**待完成任务:**
把下面全部材料中的“dropdown”都换成“drop-down list”，其余内容一字不改，重新写出。

(合集中存储的条目)
>>>
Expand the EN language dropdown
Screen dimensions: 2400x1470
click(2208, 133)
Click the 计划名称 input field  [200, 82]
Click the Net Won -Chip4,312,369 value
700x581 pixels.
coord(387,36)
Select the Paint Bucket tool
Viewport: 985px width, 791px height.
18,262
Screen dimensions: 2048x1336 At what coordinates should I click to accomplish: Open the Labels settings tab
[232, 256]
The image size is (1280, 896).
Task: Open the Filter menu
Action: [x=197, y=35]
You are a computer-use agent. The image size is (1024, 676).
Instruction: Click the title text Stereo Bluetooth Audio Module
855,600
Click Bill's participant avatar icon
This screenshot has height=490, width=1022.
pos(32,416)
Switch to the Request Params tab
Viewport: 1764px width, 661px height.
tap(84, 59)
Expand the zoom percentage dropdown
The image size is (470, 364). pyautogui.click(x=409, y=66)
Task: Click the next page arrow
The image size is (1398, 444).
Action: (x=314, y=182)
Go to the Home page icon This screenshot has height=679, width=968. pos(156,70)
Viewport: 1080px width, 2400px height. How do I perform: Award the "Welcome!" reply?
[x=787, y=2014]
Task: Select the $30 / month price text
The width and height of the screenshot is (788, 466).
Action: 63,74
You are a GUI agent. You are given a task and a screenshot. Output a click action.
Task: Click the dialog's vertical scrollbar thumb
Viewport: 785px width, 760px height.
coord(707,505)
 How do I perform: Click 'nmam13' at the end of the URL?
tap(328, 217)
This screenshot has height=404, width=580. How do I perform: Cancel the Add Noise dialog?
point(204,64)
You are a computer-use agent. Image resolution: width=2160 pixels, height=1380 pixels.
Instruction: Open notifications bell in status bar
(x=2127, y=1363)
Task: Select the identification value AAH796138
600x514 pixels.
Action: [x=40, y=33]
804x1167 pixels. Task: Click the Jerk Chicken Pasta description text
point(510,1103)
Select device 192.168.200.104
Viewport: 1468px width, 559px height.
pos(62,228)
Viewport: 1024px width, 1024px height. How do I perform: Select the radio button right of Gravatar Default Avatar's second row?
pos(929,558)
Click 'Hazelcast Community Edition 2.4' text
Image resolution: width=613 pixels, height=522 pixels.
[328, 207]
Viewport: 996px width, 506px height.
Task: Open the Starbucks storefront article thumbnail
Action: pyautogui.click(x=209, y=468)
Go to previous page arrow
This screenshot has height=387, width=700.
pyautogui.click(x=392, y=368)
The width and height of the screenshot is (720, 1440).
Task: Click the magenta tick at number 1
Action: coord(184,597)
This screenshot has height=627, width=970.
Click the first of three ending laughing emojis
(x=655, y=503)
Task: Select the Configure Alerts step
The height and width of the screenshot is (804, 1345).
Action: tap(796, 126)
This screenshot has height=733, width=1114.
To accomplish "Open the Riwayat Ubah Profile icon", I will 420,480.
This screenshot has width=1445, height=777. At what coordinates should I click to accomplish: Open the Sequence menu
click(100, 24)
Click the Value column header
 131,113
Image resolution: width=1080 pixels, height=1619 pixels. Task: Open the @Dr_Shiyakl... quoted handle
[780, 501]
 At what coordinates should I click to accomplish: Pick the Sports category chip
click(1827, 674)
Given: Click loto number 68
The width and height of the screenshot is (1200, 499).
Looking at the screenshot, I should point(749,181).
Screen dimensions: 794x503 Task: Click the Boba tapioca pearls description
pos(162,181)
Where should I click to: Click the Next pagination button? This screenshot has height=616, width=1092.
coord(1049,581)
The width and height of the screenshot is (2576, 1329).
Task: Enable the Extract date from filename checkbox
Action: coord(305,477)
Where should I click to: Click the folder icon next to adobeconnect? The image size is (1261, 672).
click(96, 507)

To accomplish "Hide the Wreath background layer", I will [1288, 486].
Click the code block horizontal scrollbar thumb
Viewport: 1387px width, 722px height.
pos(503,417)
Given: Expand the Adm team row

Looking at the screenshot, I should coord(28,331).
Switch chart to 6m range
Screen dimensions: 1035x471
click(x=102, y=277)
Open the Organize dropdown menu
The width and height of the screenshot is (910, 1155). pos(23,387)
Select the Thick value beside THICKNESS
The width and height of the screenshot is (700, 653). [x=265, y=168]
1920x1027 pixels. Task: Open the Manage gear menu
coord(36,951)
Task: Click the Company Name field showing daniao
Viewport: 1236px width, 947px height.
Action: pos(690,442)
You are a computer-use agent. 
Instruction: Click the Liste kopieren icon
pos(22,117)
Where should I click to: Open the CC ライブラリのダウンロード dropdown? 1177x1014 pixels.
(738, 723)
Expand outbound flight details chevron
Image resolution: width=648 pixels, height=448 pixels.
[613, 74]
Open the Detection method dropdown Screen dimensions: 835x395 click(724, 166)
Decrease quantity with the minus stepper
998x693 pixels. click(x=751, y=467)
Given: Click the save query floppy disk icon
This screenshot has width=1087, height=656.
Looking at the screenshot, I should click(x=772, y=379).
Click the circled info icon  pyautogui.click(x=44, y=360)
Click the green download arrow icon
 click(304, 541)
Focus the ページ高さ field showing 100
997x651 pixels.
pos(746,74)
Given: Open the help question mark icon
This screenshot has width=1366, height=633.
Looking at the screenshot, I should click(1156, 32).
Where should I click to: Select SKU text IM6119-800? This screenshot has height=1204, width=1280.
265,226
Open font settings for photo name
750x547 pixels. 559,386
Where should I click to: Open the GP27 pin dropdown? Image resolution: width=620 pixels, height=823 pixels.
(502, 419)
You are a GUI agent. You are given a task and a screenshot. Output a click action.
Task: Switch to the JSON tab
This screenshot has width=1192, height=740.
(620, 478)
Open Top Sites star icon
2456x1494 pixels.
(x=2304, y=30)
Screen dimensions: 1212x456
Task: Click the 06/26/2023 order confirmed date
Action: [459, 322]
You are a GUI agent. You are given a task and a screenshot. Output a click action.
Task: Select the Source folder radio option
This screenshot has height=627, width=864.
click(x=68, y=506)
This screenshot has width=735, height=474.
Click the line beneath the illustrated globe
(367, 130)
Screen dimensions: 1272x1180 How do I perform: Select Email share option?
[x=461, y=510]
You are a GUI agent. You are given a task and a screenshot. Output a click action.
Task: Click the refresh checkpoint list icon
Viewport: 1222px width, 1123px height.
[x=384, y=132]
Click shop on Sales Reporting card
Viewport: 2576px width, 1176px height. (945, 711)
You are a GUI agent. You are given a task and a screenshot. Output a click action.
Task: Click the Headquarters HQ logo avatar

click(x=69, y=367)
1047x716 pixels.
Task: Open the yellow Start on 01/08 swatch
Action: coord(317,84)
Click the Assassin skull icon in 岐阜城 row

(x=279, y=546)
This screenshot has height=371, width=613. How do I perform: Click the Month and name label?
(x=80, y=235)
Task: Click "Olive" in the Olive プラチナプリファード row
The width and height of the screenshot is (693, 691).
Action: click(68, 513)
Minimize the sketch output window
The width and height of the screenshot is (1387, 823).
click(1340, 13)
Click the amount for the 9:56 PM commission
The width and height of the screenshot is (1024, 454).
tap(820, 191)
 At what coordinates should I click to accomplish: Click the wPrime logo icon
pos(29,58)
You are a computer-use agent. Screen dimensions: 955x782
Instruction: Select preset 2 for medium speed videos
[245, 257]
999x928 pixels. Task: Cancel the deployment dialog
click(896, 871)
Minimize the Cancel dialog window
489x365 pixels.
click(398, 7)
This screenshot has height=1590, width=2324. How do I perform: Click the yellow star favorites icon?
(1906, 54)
<<<
**书面回复:**
Expand the EN language drop-down list
Screen dimensions: 2400x1470
click(2208, 133)
Click the 计划名称 input field  [200, 82]
Click the Net Won -Chip4,312,369 value
700x581 pixels.
coord(387,36)
Select the Paint Bucket tool
Viewport: 985px width, 791px height.
18,262
Screen dimensions: 2048x1336 At what coordinates should I click to accomplish: Open the Labels settings tab
[232, 256]
The image size is (1280, 896).
Task: Open the Filter menu
Action: [x=197, y=35]
You are a computer-use agent. The image size is (1024, 676).
Instruction: Click the title text Stereo Bluetooth Audio Module
855,600
Click Bill's participant avatar icon
This screenshot has height=490, width=1022.
pos(32,416)
Switch to the Request Params tab
Viewport: 1764px width, 661px height.
tap(84, 59)
Expand the zoom percentage drop-down list
The image size is (470, 364). pyautogui.click(x=409, y=66)
Task: Click the next page arrow
The image size is (1398, 444).
Action: (x=314, y=182)
Go to the Home page icon This screenshot has height=679, width=968. pos(156,70)
Viewport: 1080px width, 2400px height. How do I perform: Award the "Welcome!" reply?
[x=787, y=2014]
Task: Select the $30 / month price text
The width and height of the screenshot is (788, 466).
Action: 63,74
You are a GUI agent. You are given a task and a screenshot. Output a click action.
Task: Click the dialog's vertical scrollbar thumb
Viewport: 785px width, 760px height.
coord(707,505)
 How do I perform: Click 'nmam13' at the end of the URL?
tap(328, 217)
This screenshot has height=404, width=580. How do I perform: Cancel the Add Noise dialog?
point(204,64)
You are a computer-use agent. Image resolution: width=2160 pixels, height=1380 pixels.
Instruction: Open notifications bell in status bar
(x=2127, y=1363)
Task: Select the identification value AAH796138
600x514 pixels.
Action: [x=40, y=33]
804x1167 pixels. Task: Click the Jerk Chicken Pasta description text
point(510,1103)
Select device 192.168.200.104
Viewport: 1468px width, 559px height.
pos(62,228)
Viewport: 1024px width, 1024px height. How do I perform: Select the radio button right of Gravatar Default Avatar's second row?
pos(929,558)
Click 'Hazelcast Community Edition 2.4' text
Image resolution: width=613 pixels, height=522 pixels.
[328, 207]
Viewport: 996px width, 506px height.
Task: Open the Starbucks storefront article thumbnail
Action: pyautogui.click(x=209, y=468)
Go to previous page arrow
This screenshot has height=387, width=700.
pyautogui.click(x=392, y=368)
The width and height of the screenshot is (720, 1440).
Task: Click the magenta tick at number 1
Action: coord(184,597)
This screenshot has height=627, width=970.
Click the first of three ending laughing emojis
(x=655, y=503)
Task: Select the Configure Alerts step
The height and width of the screenshot is (804, 1345).
Action: tap(796, 126)
This screenshot has height=733, width=1114.
To accomplish "Open the Riwayat Ubah Profile icon", I will 420,480.
This screenshot has width=1445, height=777. At what coordinates should I click to accomplish: Open the Sequence menu
click(100, 24)
Click the Value column header
 131,113
Image resolution: width=1080 pixels, height=1619 pixels. Task: Open the @Dr_Shiyakl... quoted handle
[780, 501]
 At what coordinates should I click to accomplish: Pick the Sports category chip
click(1827, 674)
Given: Click loto number 68
The width and height of the screenshot is (1200, 499).
Looking at the screenshot, I should point(749,181).
Screen dimensions: 794x503 Task: Click the Boba tapioca pearls description
pos(162,181)
Where should I click to: Click the Next pagination button? This screenshot has height=616, width=1092.
coord(1049,581)
The width and height of the screenshot is (2576, 1329).
Task: Enable the Extract date from filename checkbox
Action: coord(305,477)
Where should I click to: Click the folder icon next to adobeconnect? The image size is (1261, 672).
click(96, 507)

To accomplish "Hide the Wreath background layer", I will [1288, 486].
Click the code block horizontal scrollbar thumb
Viewport: 1387px width, 722px height.
pos(503,417)
Given: Expand the Adm team row

Looking at the screenshot, I should coord(28,331).
Switch chart to 6m range
Screen dimensions: 1035x471
click(x=102, y=277)
Open the Organize drop-down list menu
The width and height of the screenshot is (910, 1155). pos(23,387)
Select the Thick value beside THICKNESS
The width and height of the screenshot is (700, 653). [x=265, y=168]
1920x1027 pixels. Task: Open the Manage gear menu
coord(36,951)
Task: Click the Company Name field showing daniao
Viewport: 1236px width, 947px height.
Action: pos(690,442)
You are a computer-use agent. 
Instruction: Click the Liste kopieren icon
pos(22,117)
Where should I click to: Open the CC ライブラリのダウンロード drop-down list? 1177x1014 pixels.
(738, 723)
Expand outbound flight details chevron
Image resolution: width=648 pixels, height=448 pixels.
[613, 74]
Open the Detection method drop-down list Screen dimensions: 835x395 click(724, 166)
Decrease quantity with the minus stepper
998x693 pixels. click(x=751, y=467)
Given: Click the save query floppy disk icon
This screenshot has width=1087, height=656.
Looking at the screenshot, I should click(x=772, y=379).
Click the circled info icon  pyautogui.click(x=44, y=360)
Click the green download arrow icon
 click(304, 541)
Focus the ページ高さ field showing 100
997x651 pixels.
pos(746,74)
Given: Open the help question mark icon
This screenshot has width=1366, height=633.
Looking at the screenshot, I should click(1156, 32).
Where should I click to: Select SKU text IM6119-800? This screenshot has height=1204, width=1280.
265,226
Open font settings for photo name
750x547 pixels. 559,386
Where should I click to: Open the GP27 pin drop-down list? Image resolution: width=620 pixels, height=823 pixels.
(502, 419)
You are a GUI agent. You are given a task and a screenshot. Output a click action.
Task: Switch to the JSON tab
This screenshot has width=1192, height=740.
(620, 478)
Open Top Sites star icon
2456x1494 pixels.
(x=2304, y=30)
Screen dimensions: 1212x456
Task: Click the 06/26/2023 order confirmed date
Action: [459, 322]
You are a GUI agent. You are given a task and a screenshot. Output a click action.
Task: Select the Source folder radio option
This screenshot has height=627, width=864.
click(x=68, y=506)
This screenshot has width=735, height=474.
Click the line beneath the illustrated globe
(367, 130)
Screen dimensions: 1272x1180 How do I perform: Select Email share option?
[x=461, y=510]
You are a GUI agent. You are given a task and a screenshot. Output a click action.
Task: Click the refresh checkpoint list icon
Viewport: 1222px width, 1123px height.
[x=384, y=132]
Click shop on Sales Reporting card
Viewport: 2576px width, 1176px height. (945, 711)
You are a GUI agent. You are given a task and a screenshot. Output a click action.
Task: Click the Headquarters HQ logo avatar

click(x=69, y=367)
1047x716 pixels.
Task: Open the yellow Start on 01/08 swatch
Action: coord(317,84)
Click the Assassin skull icon in 岐阜城 row

(x=279, y=546)
This screenshot has height=371, width=613. How do I perform: Click the Month and name label?
(x=80, y=235)
Task: Click "Olive" in the Olive プラチナプリファード row
The width and height of the screenshot is (693, 691).
Action: click(68, 513)
Minimize the sketch output window
The width and height of the screenshot is (1387, 823).
click(1340, 13)
Click the amount for the 9:56 PM commission
The width and height of the screenshot is (1024, 454).
tap(820, 191)
 At what coordinates should I click to accomplish: Click the wPrime logo icon
pos(29,58)
You are a computer-use agent. Screen dimensions: 955x782
Instruction: Select preset 2 for medium speed videos
[245, 257]
999x928 pixels. Task: Cancel the deployment dialog
click(896, 871)
Minimize the Cancel dialog window
489x365 pixels.
click(398, 7)
This screenshot has height=1590, width=2324. How do I perform: Click the yellow star favorites icon?
(1906, 54)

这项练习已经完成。